For many conceptual innovators, such as T.S. Eliot, inspiration drawn from previous art can be more important that inspiration drawn from the real world.

In the current Disney exhibit in Paris, Lane writes: “sequences from early Disney are projected next to matching clips from masterpieces of live-action cinema. ‘The Mad Doctor’ (1933), in which Mickey is strapped to a table beneath a descending circular saw, is juxtaposed with the laboratory scene from ‘Frankenstein’ (1931) which suggested it. Charlie Chaplin is force-fed by machine, in ‘Modern Times’ (1936), and in ‘Modern Inventions,’ made the next year, Donald Duck is duly force-painted with shoe polish. As for ‘Fantasia,’ what plunderings it required! First, there is the bewitching, sky-high devil who towers over the town in Murnau’s ‘Faust’ (1926), and his no less lofty descendant in the ‘Night on Bald Mountain’ section of the Disney film. And, yes, there is Mickey and that staircase, and here is its source: the flickering shadow steps of ‘The Golem,’ directed by Paul Wegener way back in 1914.”

Further, Lane notes “the intense cross-referencing of the Paris show. Only when you study the artists who were lured to work for Disney does the story click into place. Not only were they encouraged to watch, and steal from, as many new releases as possible, in every genre; their own tastes, which ran to the great illustrative artists of Europe (Honoré Daumier, Gustave Doré, and Arthur Rackham), also seemed to equip and armor them for the parade of fairy tales and children’s classics on which Disney had his eye.”

Even the surprising praise for Disney from film director Sergei Eisenstein makes him sound quite conceptual, as the person who accomplished a “literalization of metaphor”:

“It is no surprise, then, to learn that the director of ‘Battleship Potemkin’ and ‘Ivan the Terrible’ was a Disneyphile. ‘The work of this master,’ Eisenstein claimed, ‘is the greatest contribution of the American people to art.’ His comments on the subject, part of a book begun in 1941 and never finished, are available in a French edition of 1991; within three pages, the Russian has lauded the ‘absolute perfection’ of the American’s achievement and linked his name to those of Fra Angelico, Hans Christian Andersen, and St. Francis of Assisi. Disney the anthropomorphist is conjoined with La Fontaine as someone who grasps, and dramatizes, the relentless way in which animals ‘hold up to their older brother—man—a deforming mirror.’ It is the moral and social upheaval that is promised by such deformation which galvanizes Eisenstein, who worships the elasticity of cartoon characters, ascribing to it what he calls a ‘literalization of metaphor.’ ”
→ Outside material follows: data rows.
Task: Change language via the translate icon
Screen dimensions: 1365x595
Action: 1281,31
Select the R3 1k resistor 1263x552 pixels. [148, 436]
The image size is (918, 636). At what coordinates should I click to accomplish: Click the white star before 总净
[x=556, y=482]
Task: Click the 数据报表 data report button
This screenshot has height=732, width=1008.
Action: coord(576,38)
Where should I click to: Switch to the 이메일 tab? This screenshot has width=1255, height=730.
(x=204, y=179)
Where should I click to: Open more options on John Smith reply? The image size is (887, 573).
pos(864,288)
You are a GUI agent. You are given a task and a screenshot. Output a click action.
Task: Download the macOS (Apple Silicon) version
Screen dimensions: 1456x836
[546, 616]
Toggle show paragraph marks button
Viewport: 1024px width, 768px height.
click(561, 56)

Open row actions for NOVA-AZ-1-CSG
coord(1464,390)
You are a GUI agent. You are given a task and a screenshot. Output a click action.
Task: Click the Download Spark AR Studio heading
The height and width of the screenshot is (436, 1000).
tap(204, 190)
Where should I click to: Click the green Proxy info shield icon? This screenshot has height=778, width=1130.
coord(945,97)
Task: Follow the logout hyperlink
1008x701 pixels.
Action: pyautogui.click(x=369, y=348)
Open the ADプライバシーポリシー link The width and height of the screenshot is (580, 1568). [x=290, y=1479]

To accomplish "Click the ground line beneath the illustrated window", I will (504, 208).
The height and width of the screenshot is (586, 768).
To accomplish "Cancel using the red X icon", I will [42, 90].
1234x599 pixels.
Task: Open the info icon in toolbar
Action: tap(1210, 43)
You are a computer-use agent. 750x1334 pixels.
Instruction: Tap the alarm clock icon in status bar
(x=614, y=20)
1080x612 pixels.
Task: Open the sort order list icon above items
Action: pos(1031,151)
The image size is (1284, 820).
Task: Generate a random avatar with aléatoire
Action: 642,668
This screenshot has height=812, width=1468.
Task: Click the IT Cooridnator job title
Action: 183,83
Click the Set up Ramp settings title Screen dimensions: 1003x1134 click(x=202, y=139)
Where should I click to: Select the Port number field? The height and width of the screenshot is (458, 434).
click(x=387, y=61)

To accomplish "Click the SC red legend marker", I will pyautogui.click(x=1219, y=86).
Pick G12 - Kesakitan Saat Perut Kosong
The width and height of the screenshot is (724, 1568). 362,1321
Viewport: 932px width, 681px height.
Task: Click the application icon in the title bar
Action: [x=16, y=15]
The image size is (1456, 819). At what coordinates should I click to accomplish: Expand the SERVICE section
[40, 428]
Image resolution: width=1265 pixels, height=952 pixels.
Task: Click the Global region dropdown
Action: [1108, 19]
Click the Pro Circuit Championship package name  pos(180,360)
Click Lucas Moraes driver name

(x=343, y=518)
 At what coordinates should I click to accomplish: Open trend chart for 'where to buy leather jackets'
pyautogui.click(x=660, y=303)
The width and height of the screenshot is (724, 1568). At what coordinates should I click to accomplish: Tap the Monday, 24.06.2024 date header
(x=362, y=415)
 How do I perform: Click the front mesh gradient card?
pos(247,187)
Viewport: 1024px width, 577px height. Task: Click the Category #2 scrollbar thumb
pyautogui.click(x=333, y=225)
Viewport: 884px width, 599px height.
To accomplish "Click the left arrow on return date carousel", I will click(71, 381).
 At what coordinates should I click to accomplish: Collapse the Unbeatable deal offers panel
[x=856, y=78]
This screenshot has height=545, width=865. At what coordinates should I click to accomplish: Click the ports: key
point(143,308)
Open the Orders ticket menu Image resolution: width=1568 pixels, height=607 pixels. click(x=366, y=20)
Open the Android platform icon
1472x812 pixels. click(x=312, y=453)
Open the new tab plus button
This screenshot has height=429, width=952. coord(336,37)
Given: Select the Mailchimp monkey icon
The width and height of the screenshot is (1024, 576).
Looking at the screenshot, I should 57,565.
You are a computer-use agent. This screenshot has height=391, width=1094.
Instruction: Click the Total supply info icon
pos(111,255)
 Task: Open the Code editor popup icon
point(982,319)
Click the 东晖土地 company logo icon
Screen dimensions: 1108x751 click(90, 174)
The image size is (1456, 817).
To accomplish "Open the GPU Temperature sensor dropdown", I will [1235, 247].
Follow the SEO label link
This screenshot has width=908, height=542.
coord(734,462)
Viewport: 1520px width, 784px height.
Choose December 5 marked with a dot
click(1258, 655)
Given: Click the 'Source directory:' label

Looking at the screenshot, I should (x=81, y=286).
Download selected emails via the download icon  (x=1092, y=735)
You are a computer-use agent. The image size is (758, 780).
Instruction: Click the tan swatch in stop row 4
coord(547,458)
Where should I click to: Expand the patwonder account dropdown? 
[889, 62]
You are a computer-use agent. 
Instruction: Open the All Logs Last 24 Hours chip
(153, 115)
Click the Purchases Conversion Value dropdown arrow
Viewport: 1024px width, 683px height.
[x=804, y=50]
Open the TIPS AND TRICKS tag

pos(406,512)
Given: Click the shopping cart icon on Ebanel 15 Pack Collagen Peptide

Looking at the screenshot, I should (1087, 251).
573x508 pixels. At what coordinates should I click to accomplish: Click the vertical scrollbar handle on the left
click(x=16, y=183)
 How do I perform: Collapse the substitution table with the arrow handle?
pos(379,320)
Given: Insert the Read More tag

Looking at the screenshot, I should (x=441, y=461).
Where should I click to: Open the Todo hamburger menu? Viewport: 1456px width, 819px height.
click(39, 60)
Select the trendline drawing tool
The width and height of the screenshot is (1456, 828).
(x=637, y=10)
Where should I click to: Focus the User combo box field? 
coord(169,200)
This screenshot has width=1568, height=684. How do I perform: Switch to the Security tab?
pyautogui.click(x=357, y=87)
One reference sounds a bit like a description of typical experimental innovators who are unsatisfied with their artwork in its final form:

” ‘Snow White’ was finished in a panic, and years later Disney was still fretting over the shortcomings of his heroine—not her ethical decision to hang out with a large group of small men, but the wobbles in her construction. ‘The bridge on her nose floats all over her face,’ he said. He became an industry, but the one thing that links the industrialist, whatever the product, with the auteur, whatever the form, is obsessive pedantry—the will to get things right, whatever the cost may be. ”

But being a demanding boss with a perfectionist streak isn’t incompatible with being a conceptual innovator.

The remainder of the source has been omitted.